If the *intent* was to simply change the plan's administrator so as to use the 'freeze provision' to stop blood-letting in stock sales by employees - how would you, how could one conclusively prove that? The 'investigation' could turn out to be no more than a witch hunt and a lesson in how the seemier side of business operates. No less than the way life exists in nature (eat or be eaten - financially in this case though) and the survival of the fitest.
That aspect (cutting the blood-letting), although down and dirty and looking VERY ominous in the eyes of the public - could turn out to be true and entirely legitimate.
It just looks bad is all ...
Do I/could I agree to such tactics?
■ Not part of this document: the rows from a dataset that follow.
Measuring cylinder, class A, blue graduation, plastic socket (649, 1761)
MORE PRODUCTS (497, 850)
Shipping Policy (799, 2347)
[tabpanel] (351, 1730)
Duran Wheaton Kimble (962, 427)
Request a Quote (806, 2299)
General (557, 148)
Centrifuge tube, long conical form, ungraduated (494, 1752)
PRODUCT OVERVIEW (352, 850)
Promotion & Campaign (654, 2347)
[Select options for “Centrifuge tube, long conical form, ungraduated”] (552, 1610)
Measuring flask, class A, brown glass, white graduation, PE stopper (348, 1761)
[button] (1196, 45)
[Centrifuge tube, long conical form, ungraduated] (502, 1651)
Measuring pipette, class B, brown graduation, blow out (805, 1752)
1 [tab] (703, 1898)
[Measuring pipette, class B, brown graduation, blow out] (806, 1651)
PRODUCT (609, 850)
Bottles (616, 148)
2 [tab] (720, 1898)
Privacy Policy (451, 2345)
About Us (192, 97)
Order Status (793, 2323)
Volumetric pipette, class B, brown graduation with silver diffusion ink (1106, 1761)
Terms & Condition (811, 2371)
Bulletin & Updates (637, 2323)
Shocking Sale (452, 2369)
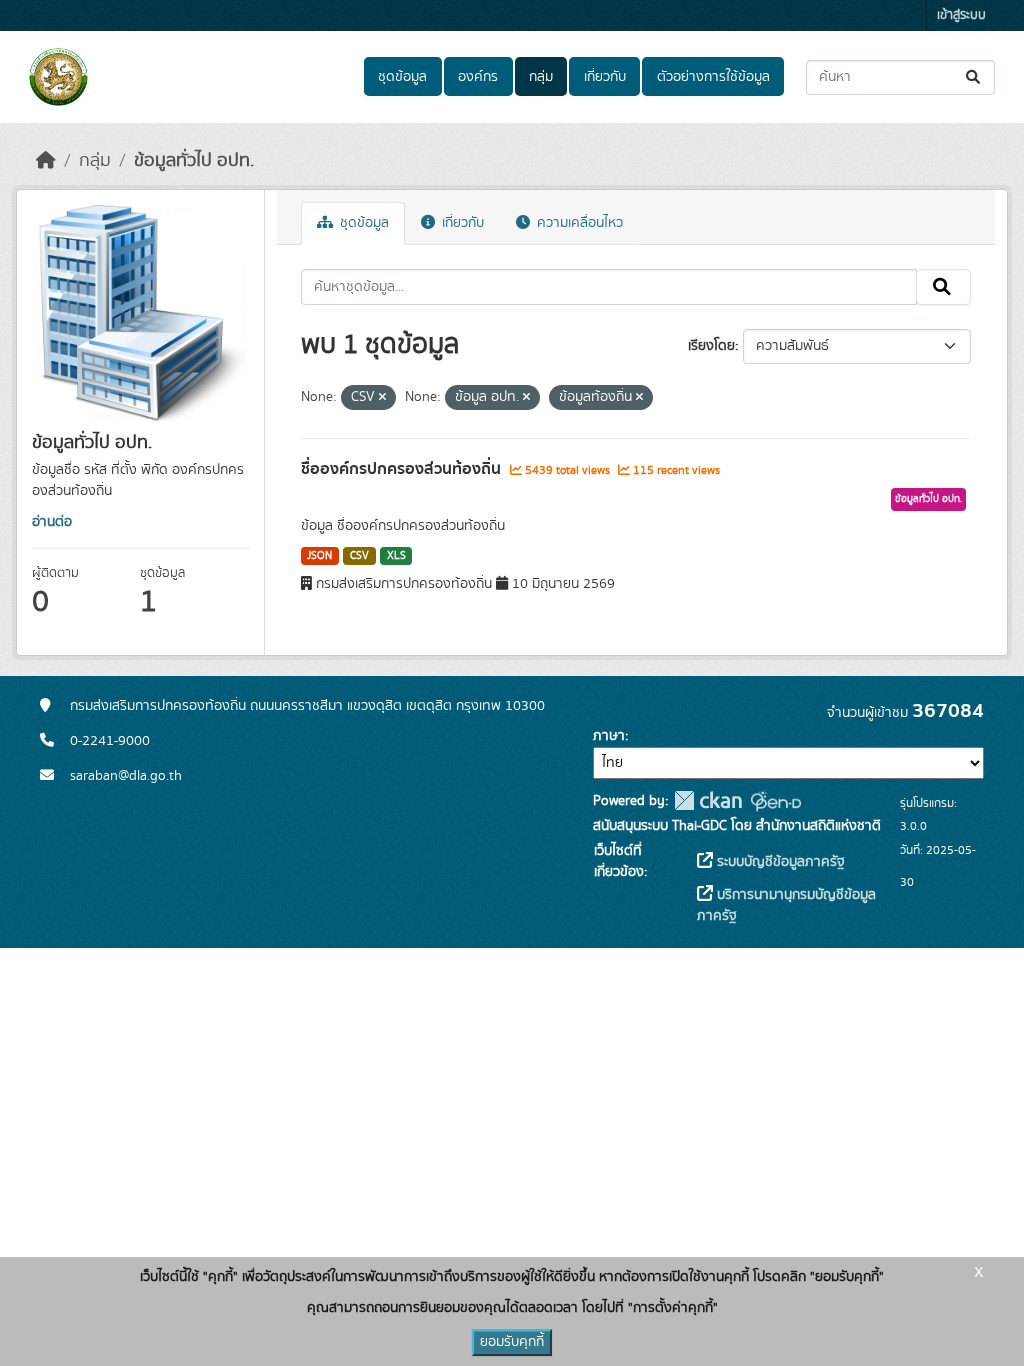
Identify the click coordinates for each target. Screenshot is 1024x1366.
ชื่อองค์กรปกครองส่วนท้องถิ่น (403, 469)
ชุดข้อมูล (402, 77)
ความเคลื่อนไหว (578, 223)
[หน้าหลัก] (46, 161)
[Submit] (974, 77)
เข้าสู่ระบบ (961, 15)
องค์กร (478, 77)
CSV (359, 556)
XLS (396, 556)
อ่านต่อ (52, 522)
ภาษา (609, 736)
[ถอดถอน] (382, 398)
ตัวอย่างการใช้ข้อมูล (713, 77)
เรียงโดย (711, 346)
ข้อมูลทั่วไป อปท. (194, 161)
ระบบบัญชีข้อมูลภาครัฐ (779, 862)
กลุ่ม (541, 77)
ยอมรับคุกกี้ (512, 1342)
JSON (319, 556)
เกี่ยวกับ (605, 77)
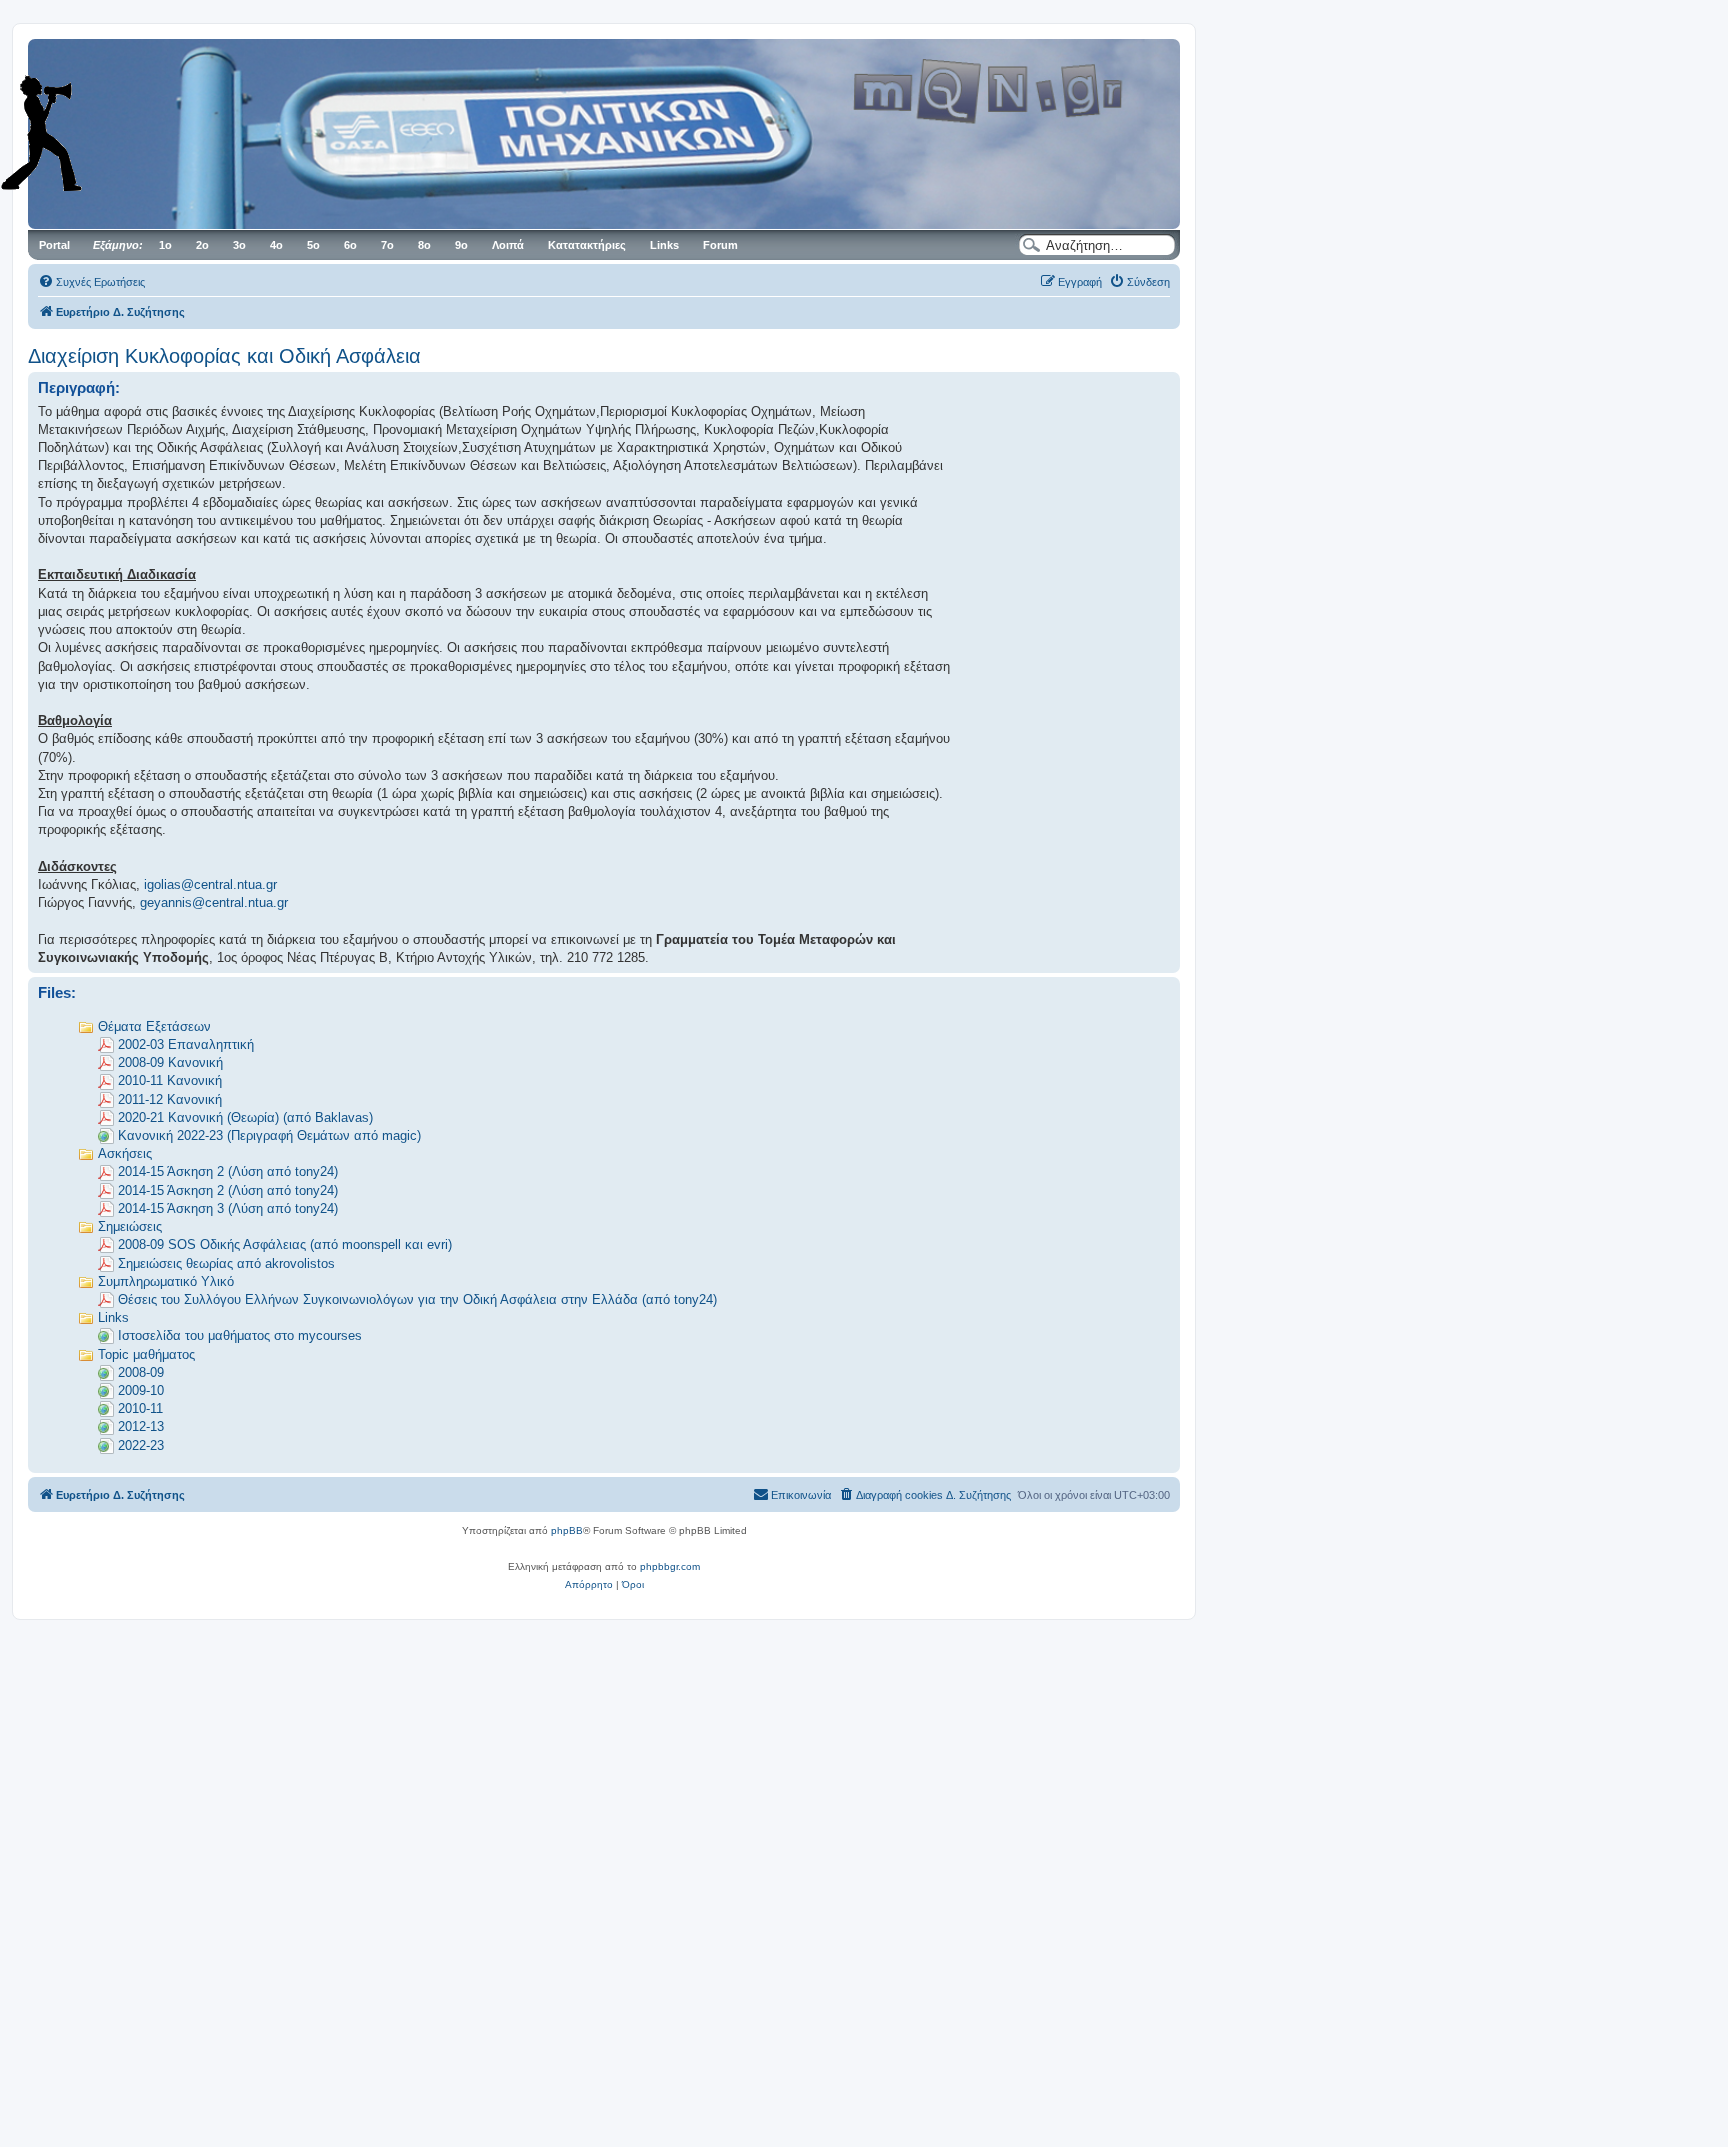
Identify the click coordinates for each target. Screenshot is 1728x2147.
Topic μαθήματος (146, 1354)
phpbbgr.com (670, 1566)
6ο (350, 245)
I'm afraid my conscience would prevent me from doing so.
I know the employees were screwed by the 401k lockup, but "due diligence" would have waved off any other outside investor for the last year or two.
A list of ten or fifteen heavy sales in a row, with no buys, ought to be enough, despite the fraudulemt "buy" recommmendations of Wall street hucksters, ten or twelve of whom, rode Enron right down in flames, hollering BUY BUY the whole way.
Not all laws create a bigger government, and that one certainly wouldn't. I worked for a company for years that had a restriction like Enron. I couldn't do a darn thing with the stock they had contributed to the plan. It consistently underperformed the market, and I didn't think it was particularly fair. The stock was mine. The company couldn't take it back if I quit. But I couldn't sell it and put the money into a different financial investment.
Such a law would GIVE employees more rights with their own money. You certainly haven't articulated a good argument against that.